60歳の定年後1年は延長して同じ会社で働いていたが、その後は完全に無職で今日まで来ている。61歳で社会からは用済みの身分で、特に趣味以外にすることはない毎日をだらだらと過ごしている。仕事を望んでいるのであれば無職の身は辛いものとなるが、仕事は自ら作り出す以外にはないと覚悟を決めている。どこから仕事を作り出すか?それに答えを見つけなければならない。69歳の今、この場所から仕事のリソースを発見する「原点」を見つけなければならない。おそらくリタイヤ後の毎日でも無意識にはずっと考えていたと思う。ブログを書き続け、書くことを覚えたのも、無意識下の要請に応えようとしていたからだと思える。「原点」としてぼくがリスペクトしてきた作家や思想家には、戦争があった。戦争は十分なリソースになり得る資格がある。しかしぼくには戦争の実体験はもちろんない。
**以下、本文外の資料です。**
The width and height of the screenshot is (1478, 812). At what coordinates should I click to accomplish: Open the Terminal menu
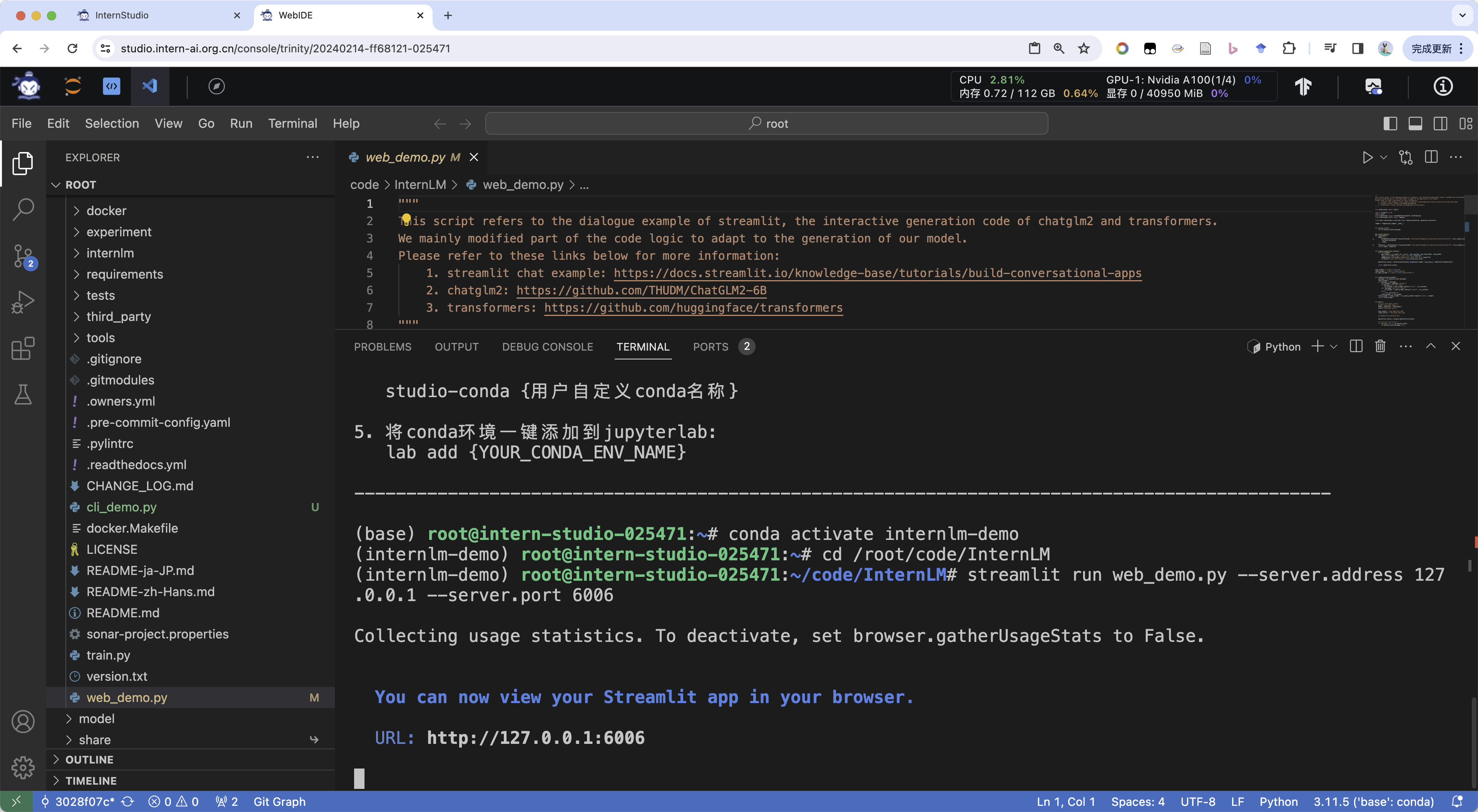point(292,124)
それに類する何万分の一かに、大学時のごく僅かの時期に体験した学生運動があるが、それは資格にはなり得ないことが分かってきた。正直に言わざるを得ないが、ぼくには死を覚悟するような経験はなかった。「仲間の屍を乗り越えて」など比喩としても身に引き受ける覚悟はなかった。

サラリーマンの時に受けた傷は原点にならないだろうか?トラウマは確かに原点の資格はありそうだ。その傷は二年後には基本的に回復していて、ずっと残り続けたわけではない。回復したから無事に定年まで職を全うできたわけで、いわば解決済みのことになる。何も縛られるものがない現在自体を原点とするしかない、ように思える。サルトルのように自由が課せられているという、存在自体を傷のように原点として設定することもできるかもしれない。しかしそれは観念を実在のように受け止められるセンスというか、自己欺瞞を見ない生き方になる。どこかで嘘と気づいていたら熱を持った生き方は不可能だろう。結論が出ないままの「何となく」で終わりそうだが、「何となく」浮かんでくるのは、文学という領域のように思える。それはサラリーマンの時の仕事に次いで多くの時間を費やしてきたことだからだ。ぼくの文学的出発はどこにあるか考えよう。

定年退職後できることは色々あると思う。せっかく会社勤めを卒業したのなら、働くことから離れて与えられた時間を働くこと以外に使えたらいいと思う。労働から離れてサラリーマンで会社組織に縛られて出来なかったことに、残りの人生をかけるべきではないだろうか?人間の本質は自由に生きることにある。他人の自由を奪うようなことでなければ、好きなことに時間を使っていいはずである。ぼくは38年間をサラリーマンとして過ごした。定年退職して何年もサラリーマンの考えや習慣から自由になることは実際難しかった。自分を自由にするために自分を鍛える必要さえあったと思う。要は定年後にしか出来ないことをやるために、定年後の時間は与えられたと確信し、その境遇を感謝し生かすことを考えるべきである。それは何か、定年という事態を徹底的に考え深掘りすることである。ぼくのような凡人にもフェアに与えられる定年という事態は、ある人がYoutubeで言っていたように、人生の「革命」である。職を解かれ、職にまつわるあらゆる関係性から自由になるのだから、革命に値するのだ。だから、その考えを推し進めるとしたら、定年後サラリーマンだった人は「革命家」にならなければならないのだ。ドストエフスキーとヘーゲル=マルクスによって切り開かれた、存在の革命家にならなければならない。それは文学者でもあった埴谷雄高の思想から学ぶことができる。